WHAT YOU HAVE TO DO> Copy all of the entries that follow, exactly.

THE RECORDS>
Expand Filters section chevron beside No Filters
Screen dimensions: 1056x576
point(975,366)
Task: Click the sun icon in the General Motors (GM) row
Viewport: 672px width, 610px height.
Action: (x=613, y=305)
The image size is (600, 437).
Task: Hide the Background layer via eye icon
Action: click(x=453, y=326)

SOLVED PROBLEM>
Expand Filters section chevron beside No Filters
Screen dimensions: 1056x576
point(975,366)
Task: Click the sun icon in the General Motors (GM) row
Viewport: 672px width, 610px height.
Action: (x=613, y=305)
The image size is (600, 437).
Task: Hide the Background layer via eye icon
Action: click(x=453, y=326)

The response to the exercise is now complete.